We should be focusing on how to stay healthy. Managing our healthcare is something best left to the professionals:
We see three main reasons why treating patients as consumers can create problems.
1. Patients don’t want to be there: People don’t seek out healthcare without a reason. Something is wrong and patients want to solve it and get back to normal. When patients are required to be proactive decision-makers, the health care system is often casting a very reluctant hero into the role.
2. Patients aren’t equipped to be there: Even when patients are willing to be decision makers, they may not have the tools. At a time of unusual stress, the system asks them to absorb technical information and make difficult decisions that require specialized expertise.

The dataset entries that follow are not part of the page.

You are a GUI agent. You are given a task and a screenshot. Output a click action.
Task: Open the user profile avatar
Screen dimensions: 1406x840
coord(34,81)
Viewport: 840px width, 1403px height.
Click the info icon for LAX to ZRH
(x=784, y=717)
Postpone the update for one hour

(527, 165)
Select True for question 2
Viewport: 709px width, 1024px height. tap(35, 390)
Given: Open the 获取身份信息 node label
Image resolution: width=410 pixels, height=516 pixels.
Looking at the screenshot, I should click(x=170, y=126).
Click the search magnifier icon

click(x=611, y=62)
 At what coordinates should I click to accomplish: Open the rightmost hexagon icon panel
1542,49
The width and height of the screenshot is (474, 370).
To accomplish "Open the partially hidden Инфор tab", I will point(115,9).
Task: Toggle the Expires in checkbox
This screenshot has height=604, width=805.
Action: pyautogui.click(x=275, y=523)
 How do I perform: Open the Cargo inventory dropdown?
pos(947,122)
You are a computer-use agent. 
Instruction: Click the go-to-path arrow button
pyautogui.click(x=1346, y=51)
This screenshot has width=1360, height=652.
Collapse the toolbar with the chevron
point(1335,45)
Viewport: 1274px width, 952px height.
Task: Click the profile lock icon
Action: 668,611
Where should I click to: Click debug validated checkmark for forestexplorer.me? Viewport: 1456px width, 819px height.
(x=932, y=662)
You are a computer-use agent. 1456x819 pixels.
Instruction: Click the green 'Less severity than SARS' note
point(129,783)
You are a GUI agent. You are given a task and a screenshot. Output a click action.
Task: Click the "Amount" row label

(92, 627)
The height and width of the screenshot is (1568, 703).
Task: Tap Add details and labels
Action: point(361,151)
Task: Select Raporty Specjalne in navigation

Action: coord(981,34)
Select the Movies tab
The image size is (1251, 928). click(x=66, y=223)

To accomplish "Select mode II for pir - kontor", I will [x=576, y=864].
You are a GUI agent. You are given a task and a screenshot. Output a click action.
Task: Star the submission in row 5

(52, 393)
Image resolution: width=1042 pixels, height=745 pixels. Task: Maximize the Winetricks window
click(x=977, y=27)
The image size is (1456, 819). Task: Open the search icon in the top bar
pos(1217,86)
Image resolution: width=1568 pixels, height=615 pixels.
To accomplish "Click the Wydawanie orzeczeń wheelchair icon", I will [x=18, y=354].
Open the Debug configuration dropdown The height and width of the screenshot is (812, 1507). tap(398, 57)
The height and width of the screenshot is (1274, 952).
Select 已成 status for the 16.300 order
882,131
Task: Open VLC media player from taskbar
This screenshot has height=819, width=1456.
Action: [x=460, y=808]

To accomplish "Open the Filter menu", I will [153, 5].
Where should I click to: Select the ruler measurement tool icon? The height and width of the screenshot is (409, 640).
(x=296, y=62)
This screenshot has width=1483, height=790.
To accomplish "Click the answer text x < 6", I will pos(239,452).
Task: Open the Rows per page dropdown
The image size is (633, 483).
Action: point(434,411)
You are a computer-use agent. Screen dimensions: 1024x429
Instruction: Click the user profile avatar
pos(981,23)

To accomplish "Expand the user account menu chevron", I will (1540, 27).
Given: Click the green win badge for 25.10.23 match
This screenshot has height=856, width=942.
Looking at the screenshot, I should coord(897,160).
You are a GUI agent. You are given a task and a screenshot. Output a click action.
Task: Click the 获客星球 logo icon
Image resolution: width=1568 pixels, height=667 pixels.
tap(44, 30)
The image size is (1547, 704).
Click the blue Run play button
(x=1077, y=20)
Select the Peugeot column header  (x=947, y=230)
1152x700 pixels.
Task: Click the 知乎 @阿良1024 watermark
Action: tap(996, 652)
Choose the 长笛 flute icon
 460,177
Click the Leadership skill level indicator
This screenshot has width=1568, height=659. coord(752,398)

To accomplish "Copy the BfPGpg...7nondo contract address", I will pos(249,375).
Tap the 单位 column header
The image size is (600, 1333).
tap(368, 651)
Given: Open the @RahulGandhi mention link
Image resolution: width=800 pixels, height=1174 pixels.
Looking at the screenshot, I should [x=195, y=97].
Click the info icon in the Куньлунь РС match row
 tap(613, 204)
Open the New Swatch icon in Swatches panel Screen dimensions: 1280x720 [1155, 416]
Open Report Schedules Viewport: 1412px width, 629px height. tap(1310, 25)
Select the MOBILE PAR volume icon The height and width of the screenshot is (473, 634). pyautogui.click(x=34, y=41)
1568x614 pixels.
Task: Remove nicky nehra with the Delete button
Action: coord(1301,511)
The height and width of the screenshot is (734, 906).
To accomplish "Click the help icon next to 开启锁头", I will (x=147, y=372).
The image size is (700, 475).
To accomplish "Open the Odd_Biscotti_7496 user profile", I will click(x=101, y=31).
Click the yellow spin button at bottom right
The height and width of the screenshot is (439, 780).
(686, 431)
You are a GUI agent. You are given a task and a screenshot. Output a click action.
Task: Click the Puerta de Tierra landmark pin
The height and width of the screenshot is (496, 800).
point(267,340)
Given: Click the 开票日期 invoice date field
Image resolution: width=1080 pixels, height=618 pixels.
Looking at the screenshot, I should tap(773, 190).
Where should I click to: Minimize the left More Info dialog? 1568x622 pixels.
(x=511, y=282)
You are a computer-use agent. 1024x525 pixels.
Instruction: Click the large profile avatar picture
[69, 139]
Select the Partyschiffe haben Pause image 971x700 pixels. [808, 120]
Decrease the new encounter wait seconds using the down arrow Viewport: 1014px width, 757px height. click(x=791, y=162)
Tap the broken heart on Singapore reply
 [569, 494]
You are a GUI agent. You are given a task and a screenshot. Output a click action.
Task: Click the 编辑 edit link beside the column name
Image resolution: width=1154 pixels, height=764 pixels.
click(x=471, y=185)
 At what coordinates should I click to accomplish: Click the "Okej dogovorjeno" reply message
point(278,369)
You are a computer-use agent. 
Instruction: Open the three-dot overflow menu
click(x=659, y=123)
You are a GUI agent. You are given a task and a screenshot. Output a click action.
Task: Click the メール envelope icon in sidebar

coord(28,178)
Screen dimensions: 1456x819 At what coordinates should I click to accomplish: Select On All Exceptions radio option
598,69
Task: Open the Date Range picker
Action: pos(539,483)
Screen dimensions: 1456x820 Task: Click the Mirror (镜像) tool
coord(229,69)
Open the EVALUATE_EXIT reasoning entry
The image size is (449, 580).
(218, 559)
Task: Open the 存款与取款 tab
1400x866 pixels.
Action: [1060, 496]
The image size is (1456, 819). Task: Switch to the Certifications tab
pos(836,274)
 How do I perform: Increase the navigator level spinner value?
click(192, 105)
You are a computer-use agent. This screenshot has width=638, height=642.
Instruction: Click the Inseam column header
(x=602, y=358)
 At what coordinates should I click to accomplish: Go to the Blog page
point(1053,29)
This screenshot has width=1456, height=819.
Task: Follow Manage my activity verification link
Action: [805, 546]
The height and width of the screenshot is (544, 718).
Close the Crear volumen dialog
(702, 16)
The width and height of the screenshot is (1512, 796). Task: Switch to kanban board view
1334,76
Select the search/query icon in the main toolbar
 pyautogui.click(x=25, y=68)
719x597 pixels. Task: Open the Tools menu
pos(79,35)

3. Patients aren’t in it alone: To design for patients alone is to forget that they are part of a complex system and aren’t often independent decision-makers. Decisions are shaped by other stakeholders: friends and family who support the patient, the insurance company who foots the bill, practitioners who provide care and expert advice, the hospital administrators who inform system-level protocol, and so on.
describing why I had a recent trip to the ER, I noted:
It was a serious infection: the day before I went to the ER (on the doctor’s orders), after walking a block, my temperature spiked about 1.5 degrees F and I was exhausted and utterly drained (when healthy, I hit the gym most mornings). I had no appetite and, in retrospect, I realize my judgement was beginning to become impaired (more so than usual, anyway)–the latter can be a symptom of a severe infection. If you want to know why I didn’t seek attention sooner, the expected post-surgery symptoms mimic the initial stages of a UTI. And for the wonks who argue patients have to manage their care, I am an expert on UTI, and I missed the symptoms for at least a day (in hindsight, it was embarassingly obvious). What chance would most non-experts have?
As Meill and Ericson conclude:
As health-care delivery undergoes a profound transformation, the reflex to put patients in the driver’s seat can result in poorly designed delivery systems that don’t necessarily improve care or reduce costs. Health-care systems, providers, policy makers and designers need to take a step back and assure that in their eagerness to “consumerize” the medical experience they don’t undermine the quality of care by demanding more of patients than they should be expected to deliver.